Hello, new to this forum.

Can any1 help me out with the drivers for the above said webcam. Its unbranded and just has the following words written on it :

10X Digital Zoom f=3.85mm Magapixel

Thanks
Kunal


----------



## BCCOMP (Jul 9, 2007)

What is the make and model of this webcam?


----------



## BCCOMP (Jul 9, 2007)

Can you ID this webcam?

With the device connected to the computer
Open the Device Manager
Post ALL errors you may have (yellow!)

Right click on the error>Properties>Details Tab
Post the info you find under Device Instance ID

Do this for each error you have

Bill


----------



## kunaloneside (Feb 10, 2010)

BCCOMP said:


> Can you ID this webcam?
> 
> With the device connected to the computer
> Open the Device Manager
> ...


Hi BCCOMP

The device ID is this : USB\VID_0C45&PID_613A\5&50ADEA6&0&2

The model is exactly similar to that manufactured by uocam (site:uocam (dot) com) Model No- BF (series).
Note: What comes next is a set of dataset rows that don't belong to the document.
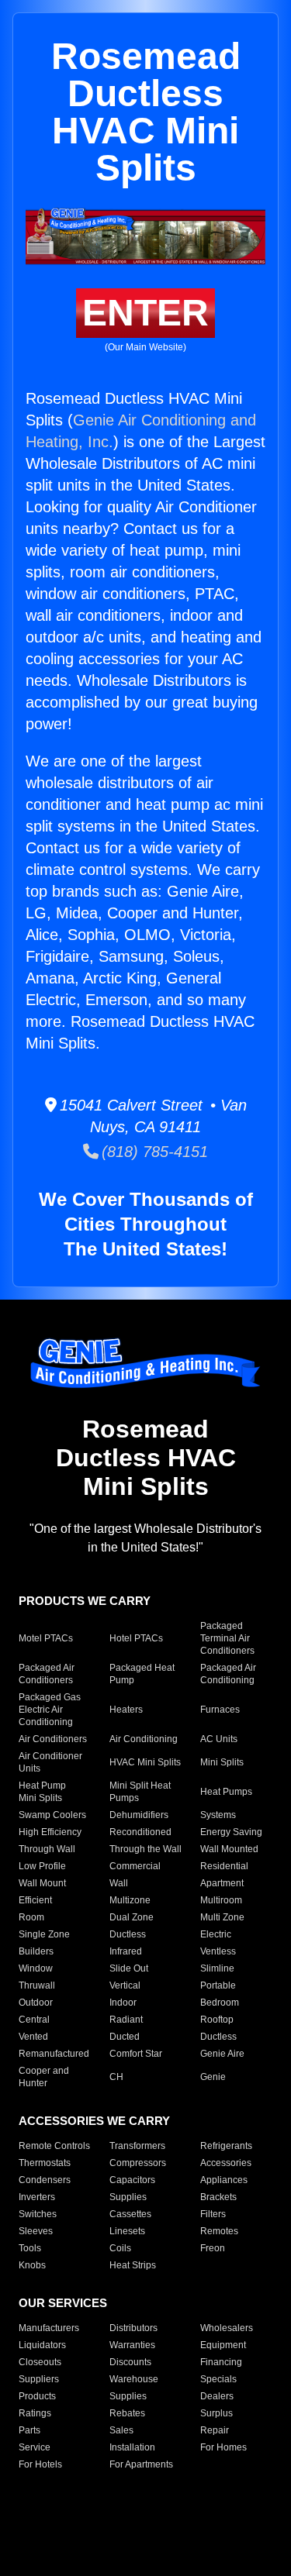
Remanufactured (54, 2053)
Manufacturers (49, 2328)
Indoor (123, 2002)
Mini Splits (222, 1762)
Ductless (127, 1934)
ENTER (145, 312)
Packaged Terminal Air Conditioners (227, 1638)
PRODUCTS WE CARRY (85, 1600)
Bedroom (219, 2002)
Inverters (37, 2197)
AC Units (218, 1739)
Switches (38, 2214)
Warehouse (133, 2379)
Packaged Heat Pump (142, 1674)
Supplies (128, 2197)
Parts (29, 2430)
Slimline (217, 1968)
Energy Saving (231, 1832)
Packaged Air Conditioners (46, 1674)
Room (31, 1917)
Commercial (135, 1866)
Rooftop (217, 2019)
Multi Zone (222, 1917)
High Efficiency (50, 1832)
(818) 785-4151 (153, 1151)
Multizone (130, 1900)
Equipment (223, 2345)
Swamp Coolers (52, 1815)
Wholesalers (226, 2328)
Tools (30, 2248)
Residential (224, 1866)
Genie (213, 2076)
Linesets (127, 2231)
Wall (118, 1883)
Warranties (132, 2345)
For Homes (223, 2447)
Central (34, 2019)
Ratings (35, 2413)
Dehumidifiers (138, 1815)
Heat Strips (132, 2265)
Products (37, 2396)
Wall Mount (42, 1883)
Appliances (224, 2180)
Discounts (130, 2362)
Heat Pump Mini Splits (42, 1791)
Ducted (124, 2036)
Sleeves (36, 2231)
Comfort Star (135, 2053)
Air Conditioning (143, 1739)
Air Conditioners (53, 1739)
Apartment (222, 1883)
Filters (213, 2214)
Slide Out (128, 1968)
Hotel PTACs (136, 1638)
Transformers (137, 2145)
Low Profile (42, 1866)
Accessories (225, 2163)
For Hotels (40, 2464)
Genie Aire (222, 2053)
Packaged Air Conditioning (228, 1674)
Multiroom (221, 1900)
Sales (121, 2430)
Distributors (133, 2328)
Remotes (219, 2231)
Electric (215, 1934)
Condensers (45, 2180)
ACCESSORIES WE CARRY (94, 2120)
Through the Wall (145, 1849)
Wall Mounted (229, 1849)
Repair (214, 2430)
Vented (33, 2036)
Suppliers (39, 2379)
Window (36, 1968)
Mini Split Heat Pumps (140, 1791)
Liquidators (42, 2345)
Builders (36, 1951)
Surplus (216, 2413)
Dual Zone (131, 1917)
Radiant (126, 2019)
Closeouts (40, 2362)
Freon (212, 2248)
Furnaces (220, 1709)
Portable (218, 1985)
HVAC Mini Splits (145, 1762)
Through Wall (47, 1849)
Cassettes (130, 2214)
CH (116, 2076)
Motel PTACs (46, 1638)
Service (34, 2447)
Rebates (127, 2413)
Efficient (35, 1900)
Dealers (217, 2396)
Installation (132, 2447)
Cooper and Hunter (44, 2077)
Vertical (124, 1985)
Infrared (125, 1951)
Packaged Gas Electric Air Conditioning (50, 1709)
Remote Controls (54, 2145)
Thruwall (37, 1985)
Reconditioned (140, 1832)
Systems (218, 1815)
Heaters (126, 1709)
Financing (221, 2362)
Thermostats (45, 2163)
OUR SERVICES (63, 2302)
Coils (120, 2248)
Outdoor (36, 2002)
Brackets (218, 2197)
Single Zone (44, 1934)
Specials (218, 2379)
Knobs (32, 2265)
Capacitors (132, 2180)
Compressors (137, 2163)
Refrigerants (226, 2145)
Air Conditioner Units (50, 1762)
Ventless (218, 1951)
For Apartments (141, 2464)
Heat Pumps (226, 1791)
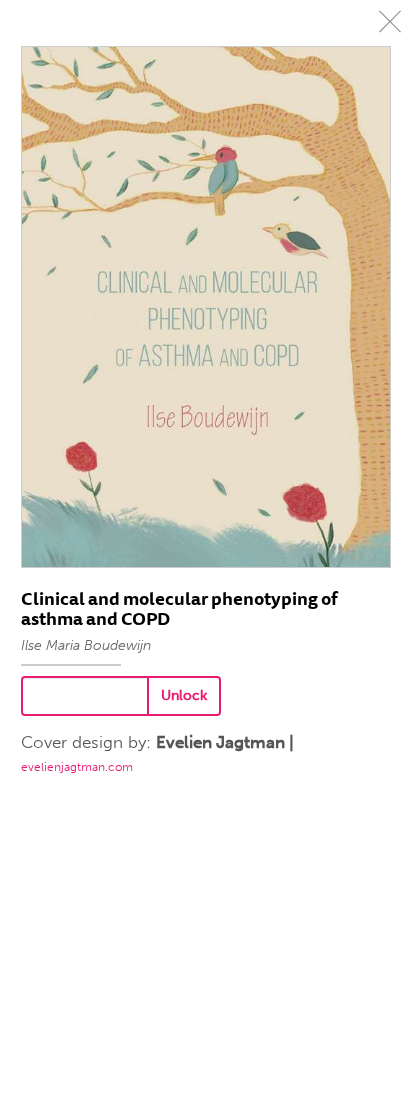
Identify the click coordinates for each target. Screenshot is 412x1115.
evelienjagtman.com (77, 767)
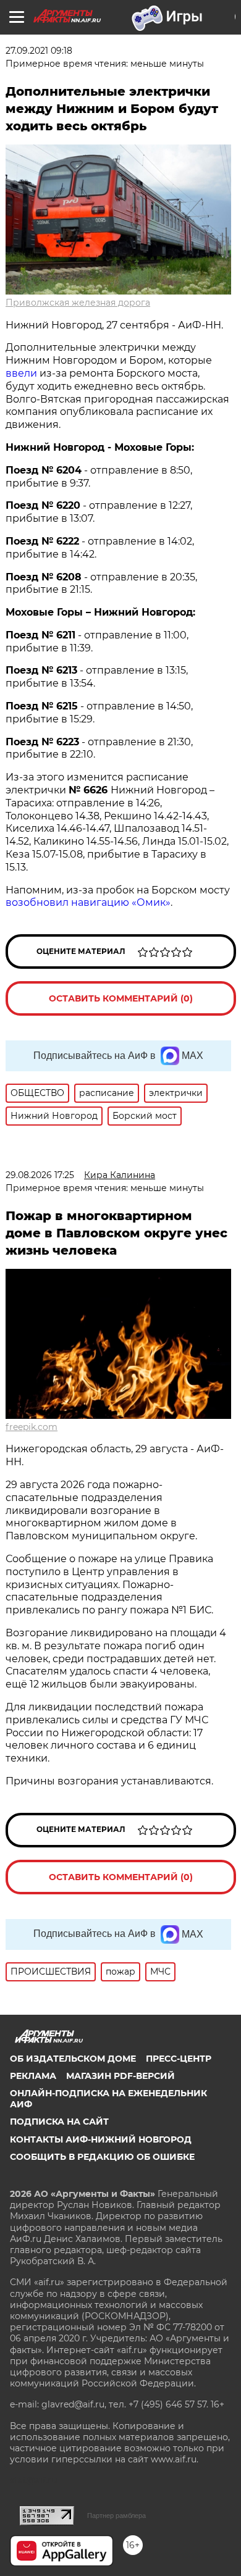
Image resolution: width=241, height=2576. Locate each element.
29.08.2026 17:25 (40, 1175)
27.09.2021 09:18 (39, 50)
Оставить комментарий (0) (121, 998)
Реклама (33, 2075)
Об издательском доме (73, 2058)
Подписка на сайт (59, 2121)
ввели (21, 373)
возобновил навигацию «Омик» (88, 902)
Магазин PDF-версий (120, 2075)
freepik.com (31, 1426)
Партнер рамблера (116, 2515)
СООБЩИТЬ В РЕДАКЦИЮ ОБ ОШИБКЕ (102, 2156)
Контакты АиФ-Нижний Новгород (101, 2139)
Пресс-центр (178, 2058)
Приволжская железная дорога (78, 302)
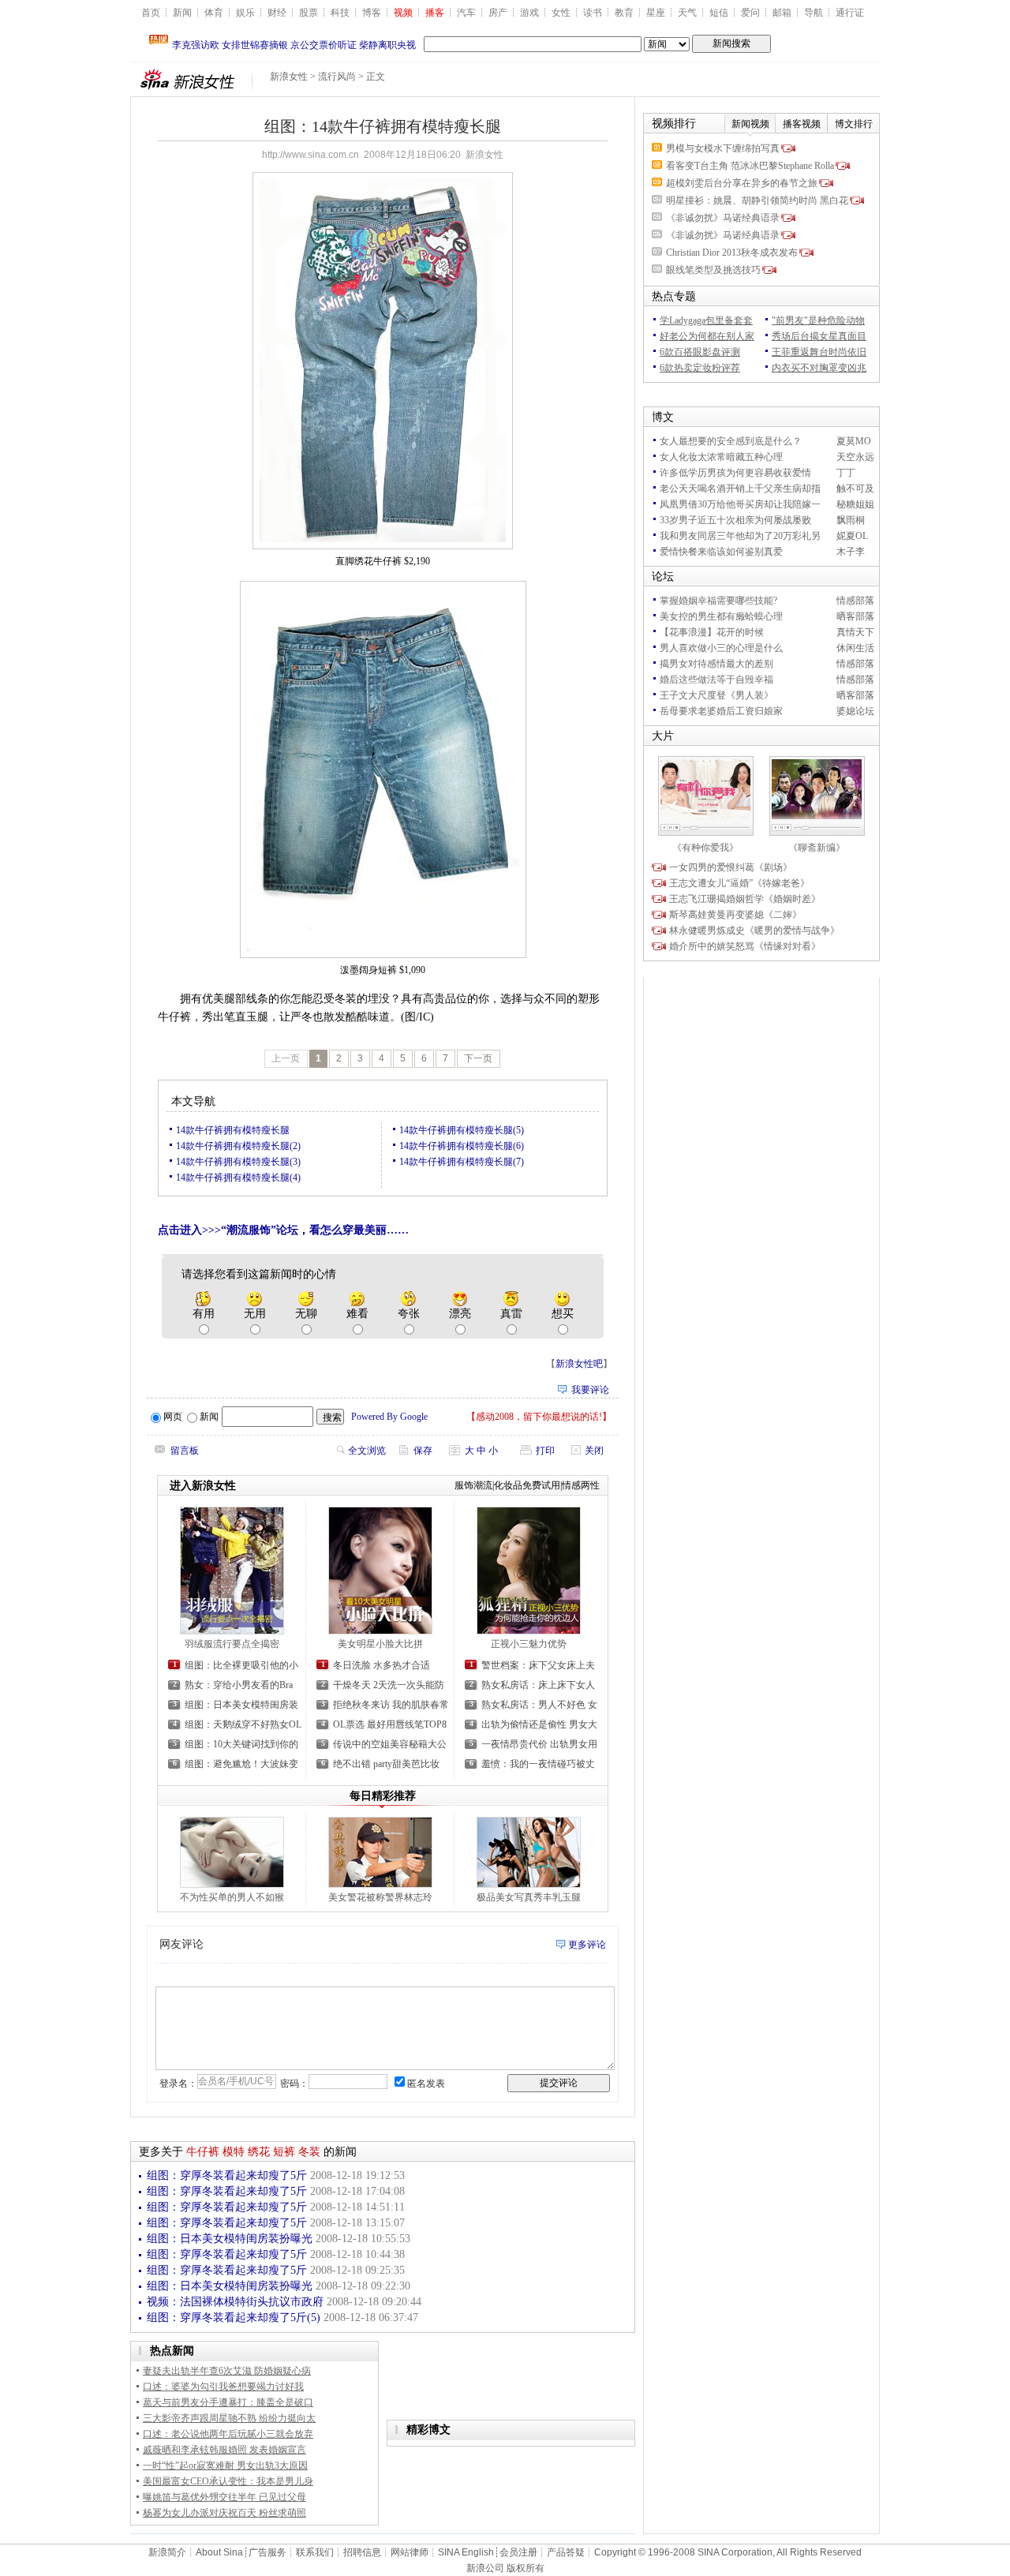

I tried downloading the drivers hosted on the said site but they woudn't download.. some problem with the site it seems.

From what i understand, the webcam seems to be a plug n play one but requires USB 2.0 and i do not have the same. Will i be able to install it then?

Thanks

Kunal


----------



## BCCOMP (Jul 9, 2007)

Hi,
See if this driver will work for you:
http://www.sonix.com.tw/sonix/product.do?p=SN9C120


----------